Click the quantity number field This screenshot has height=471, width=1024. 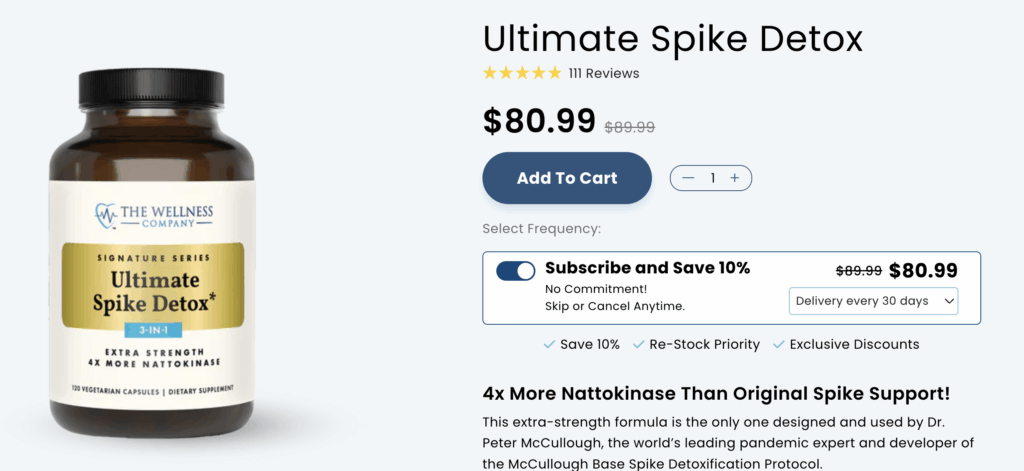tap(712, 178)
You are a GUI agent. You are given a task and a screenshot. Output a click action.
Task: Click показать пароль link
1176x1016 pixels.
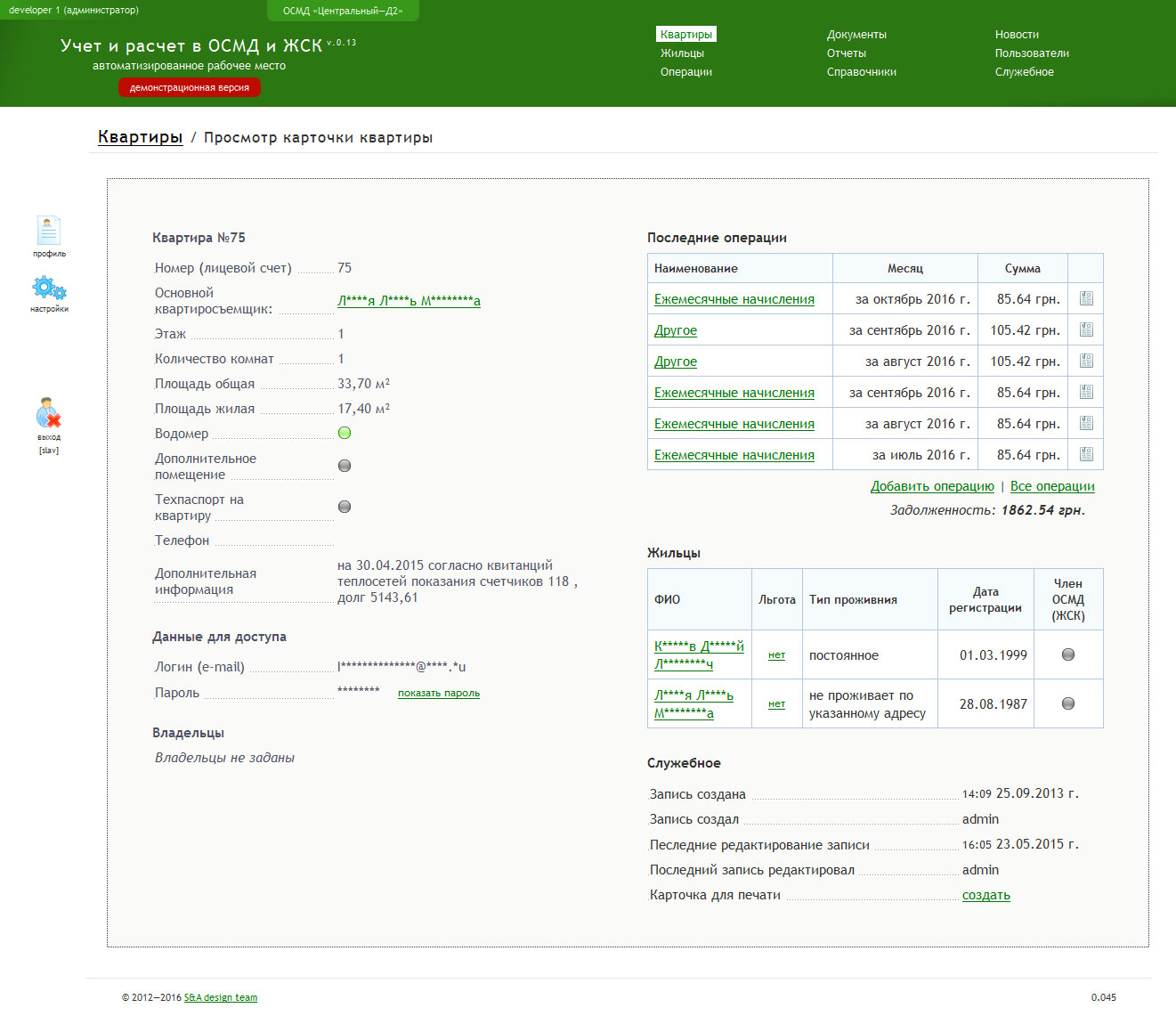point(439,693)
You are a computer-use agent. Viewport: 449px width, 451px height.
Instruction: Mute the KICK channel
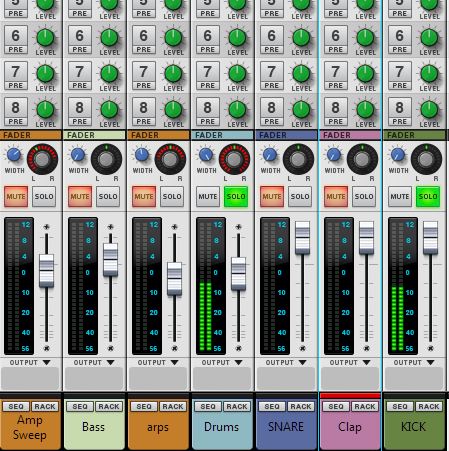(400, 197)
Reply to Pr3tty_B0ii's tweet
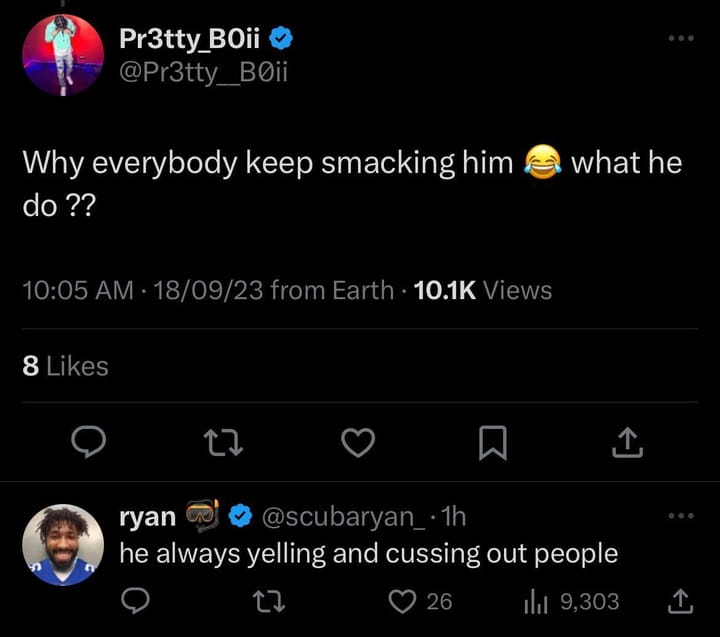720x637 pixels. click(89, 441)
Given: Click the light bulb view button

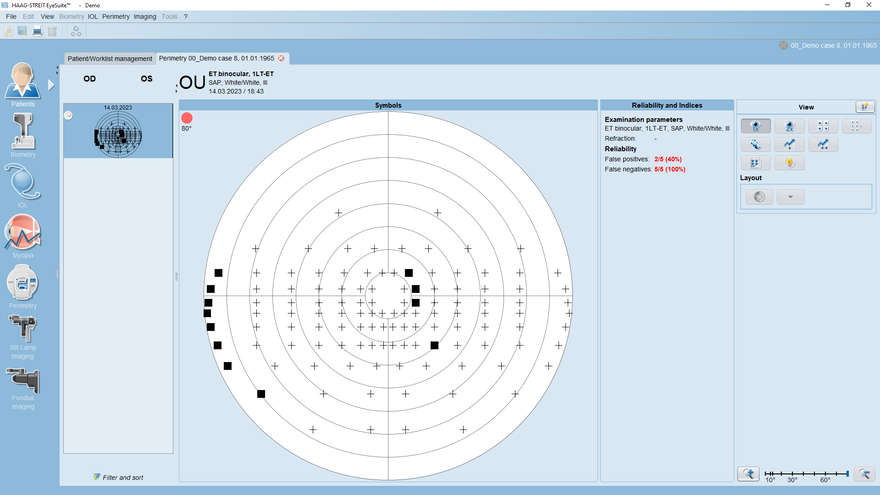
-*-
- EXERCISE DESCRIPTION
Copy the data exactly, from the line containing "You are a GUI" through the end of the data, leaving out the pictures.

- FINAL ANSWER
You are a GUI agent. You are given a task and a screenshot. Output a click action.
Task: Click показать пароль link
1176x1016 pixels.
point(439,693)
You are a computer-use agent. Viewport: 449px width, 451px height.
Instruction: Mute the KICK channel
(400, 197)
Reply to Pr3tty_B0ii's tweet
720x637 pixels. click(89, 441)
Given: Click the light bulb view button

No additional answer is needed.